看護師の職場
看護職が活躍する職場はたくさんあります。
今や看護職が活躍する職場は、病院や診療所だけではありません。 保険、福祉現場からも高齢ケアの中心的な担い手として看護職は注目されています。
また、看護師の資格を生かして企業や教育の世界に進出する方もいます。 想像する以上に「看護」の仕事は社会から必要とされているのです。
■病院
看護師の職場として、最もポピュラーなのが病院での勤務です。 病院とは20床以上のベッド数を持つ医療施設のことです。治療中心の急性期病院とケア中心の慢性期(療養型)病院に大きく分類されます。通院患者と入院患者の両方をケアするのが主な仕事になります。
看護師は、医師の医療行為のサポートを行うだけではなく、患者への心配りや、思いやりなどを通じて、患者の不安感を和らげる、 とても大切な仕事を持っています。また、入院患者に対しては、24時間交代で患者の状態を観察し、医師へ報告したり、療養の世話などを行います。その他、開業医のもとで働いたり、診療所などでも働く場があります。
■介護施設
高齢化社会がますます進むと、医療機関以外の場所で、看護師の活躍が期待されています。老人福祉施設や介護保険施設などの、看護施設で、お年寄りの看護・介護を行います。
ここでは、お年寄りの健康上の変化を把握し、相談や助言を行い、快適な日常生活が送れるようにケアします。介護施設では、看護師だけではなく、ケアマネージャーやホームヘルパー、理学療法士など、様々な資格をもった専門スタッフが、 ともに働いています。
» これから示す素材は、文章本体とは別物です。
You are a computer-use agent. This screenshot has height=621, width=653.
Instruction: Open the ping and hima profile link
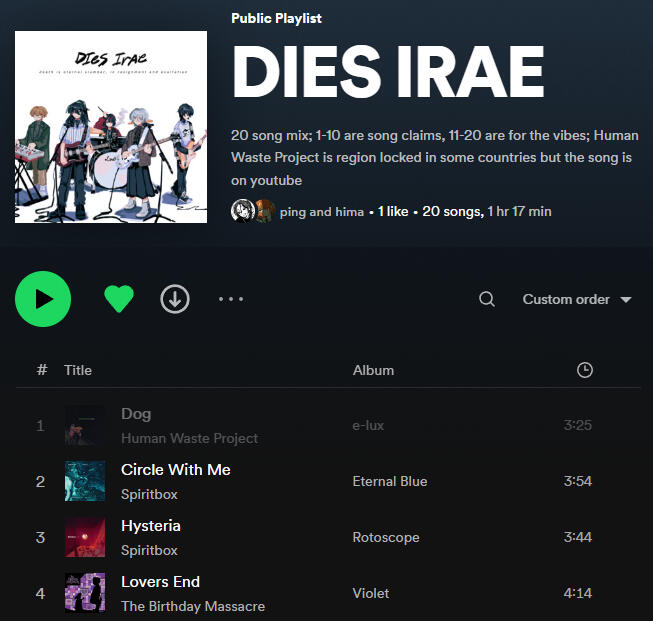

そこでは、チームでお年寄りを支えることが何より大切になるので、看護師として、スタッフとの綿密なコミュニケーションが求められています。
■保健所
保健所は、地域の人々の健康管理や病気予防を行う役割を担っています。この保健所も、看護師が活躍できる職場といえます。ここでは、保健師と共に、地域の人に保健指導を行ったり、乳幼児、妊婦さん、お年寄りなどに対して、健康上の様々なケアを行います。
■訪問看護の現場
訪問看護とは、患者の家へ行って、患者の健康回復の手助けを行うことを言います。医師とともに、患者宅を訪れ、家族の方と一緒に身の回りの世話を行ったり、看護方法を家族の人に教えたりもします。
以上のように、看護師の仕事は、多様化しています。
単に「病院で働く」という意識を捨て、もっと柔軟に看護という仕事を捉えることが、高齢化社会に対応した新しい看護師のあり方と言えるでしょう。
看護師が活躍する職場は、まだまだあります。例えば看護の知識と技術を生かして青年海外協力隊やJICA(国際協力事業団)に応募して"国際貢献"の道に進む看護師や臨床の現場で培った経験をもとに企業の研究開発などに携わる看護師もいます。看護師の養成学校の講師になって、看護師を養成するという仕事もあります。
最近は病院勤務時代の人脈を活用して人手不足の病院にナースや医師を派遣する企業を経営する起業家看護師も現れています。いまや看護師たちは資格を存分に生かして多彩に働いています。